BATON ROUGE— Louisiana will have to close a more than $103 million deficit in the remaining five months of the budget year, as the steep drop in oil prices worsens the state’s ongoing financial problems.
Next year’s budget shortfall also has deepened, now reaching $1.6 billion.
The state’s income forecasting panel, called the Revenue Estimating Conference, lessened revenue projections Monday for the fiscal year that ends June 30 and for the next budget year that begins July 1, to account for the continuing slide in per-barrel oil prices.
As he presented his recommended drops in the forecast, the Legislature’s chief economist Greg Albrecht summed it up: “The news is bad.”
Up first, the state must close the current $103.5 million deficit that has opened up in its $25 billion budget.
Gov. Bobby Jindal’s chief budget adviser, Commissioner of Administration Kristy Nichols, said she expects to ask lawmakers to approve a budget rebalancing proposal in about two weeks.
It’s the second midyear deficit since November. But while the first $170 million gap was largely closed with patchwork financing, Nichols said this second deficit will involve mainly cuts. State agencies will be forced to slash spending with only a few months to eliminate the money, worsening the impact of the reductions.

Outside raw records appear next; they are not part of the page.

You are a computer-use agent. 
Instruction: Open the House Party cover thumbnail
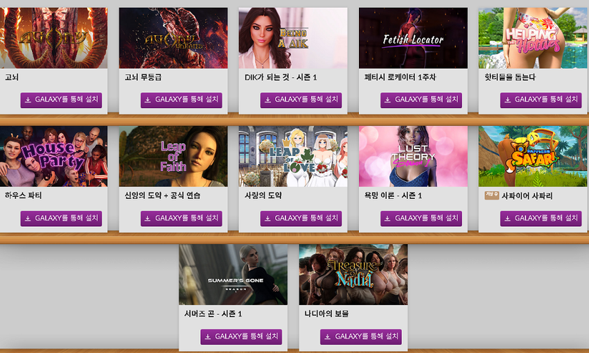[53, 156]

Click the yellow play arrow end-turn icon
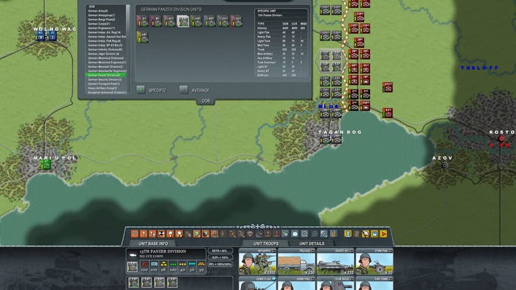383,234
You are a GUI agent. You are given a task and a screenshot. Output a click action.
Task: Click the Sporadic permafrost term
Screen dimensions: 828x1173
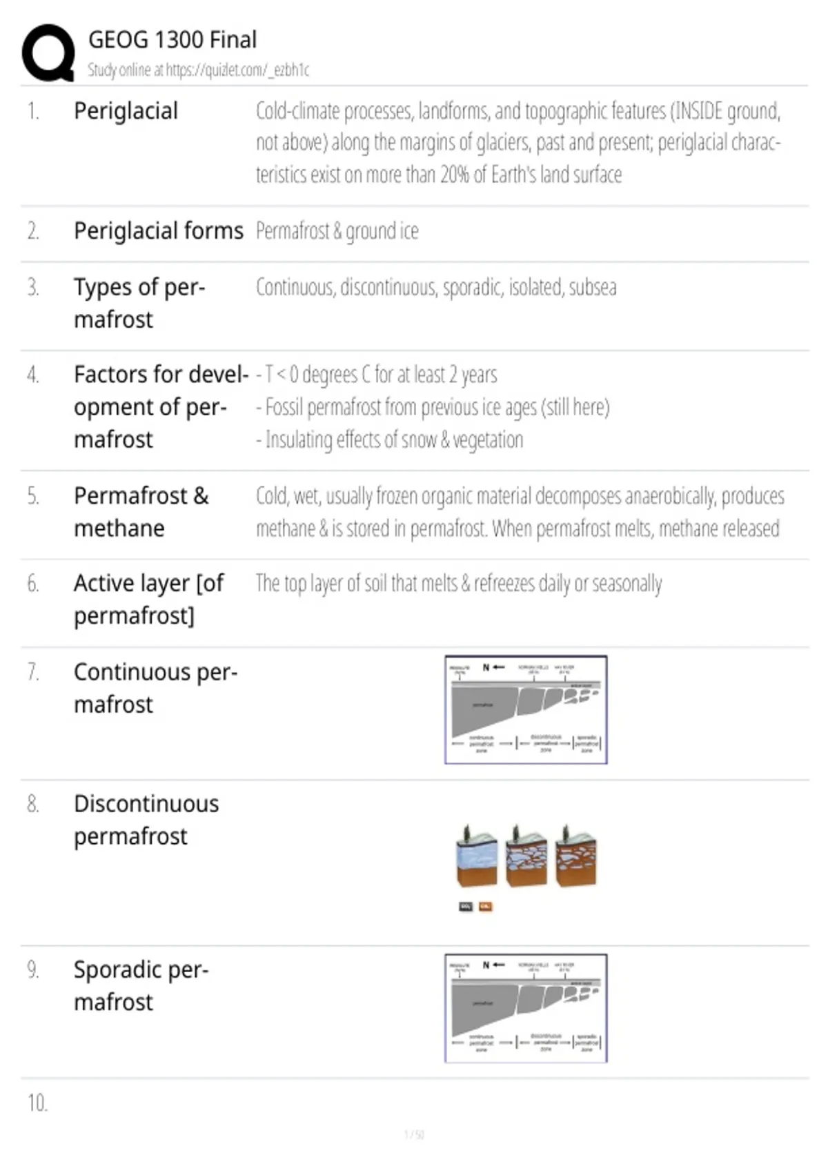[141, 985]
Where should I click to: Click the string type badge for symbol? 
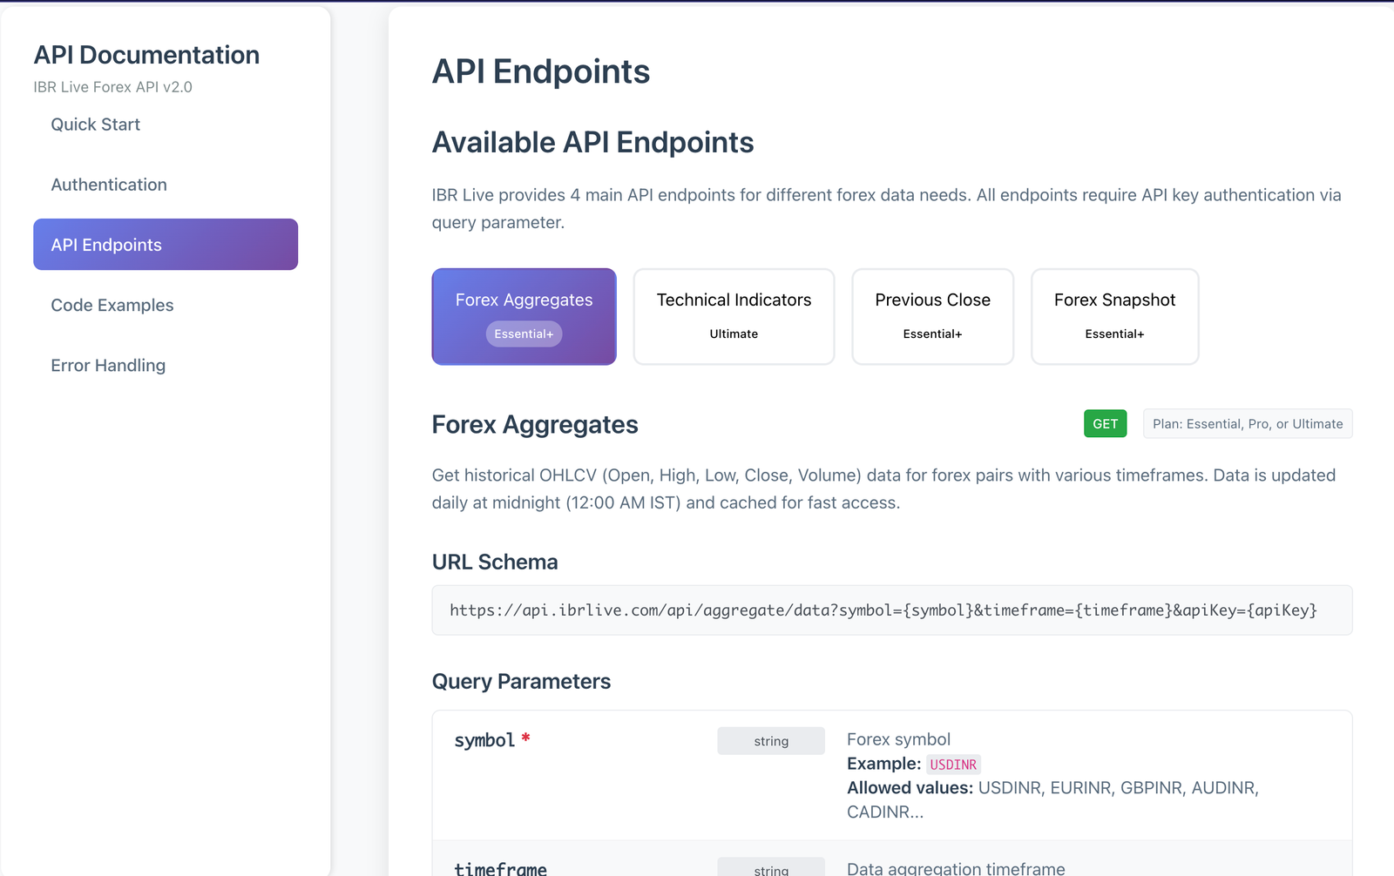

As always, the largest areas of discretionary spending — and therefore, the most vulnerable to cuts — are health care services and public colleges. Nichols said the Jindal administration is “still striving” to shield higher education from midyear cuts.
Drivers have gotten relief at the gas pump from the fall in oil prices, but such dramatic dips in per-barrel price can wreak havoc on Louisiana’s budget.

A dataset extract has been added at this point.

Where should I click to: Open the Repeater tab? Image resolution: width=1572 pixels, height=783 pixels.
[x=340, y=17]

About 13 percent of Louisiana’s state general fund this year is tied to severance taxes and mineral royalties from energy production. For every dollar drop in the annual oil price for income projections, that’s about an $11 million hit to the state general fund, Albrecht said.
The per-barrel oil price built into the budget has been cut by more than half from where it once was. “That’s going to be a very serious hit,” Albrecht said.
After shrinking the state’s income forecast for this year, the Revenue Estimating Conference then cut next year’s forecast by nearly $204 million, deepening a budget gap that had been pegged at $1.4 billion before the latest revisions.
“It’s a compounding problem,” Nichols said.
The four-member forecasting panel includes Nichols, the Senate president, the House speaker and an independent LSU economist. Changes to the forecast must be unanimous.
House Speaker Chuck Kleckley, R-Lake Charles, questioned whether the forecast changes needed to be so large. He said he doesn’t think the state hasn’t seen the full effect yet of a sales tax bump when people spend the money they’ve saved on gasoline. But despite his concerns, he agreed to the revised projections.
Jindal’s budget proposal for how to close that $1.6 billion shortfall for next year is due to lawmakers by the end of February. That problem, however, isn’t tied solely to plunging oil prices, just worsened by it.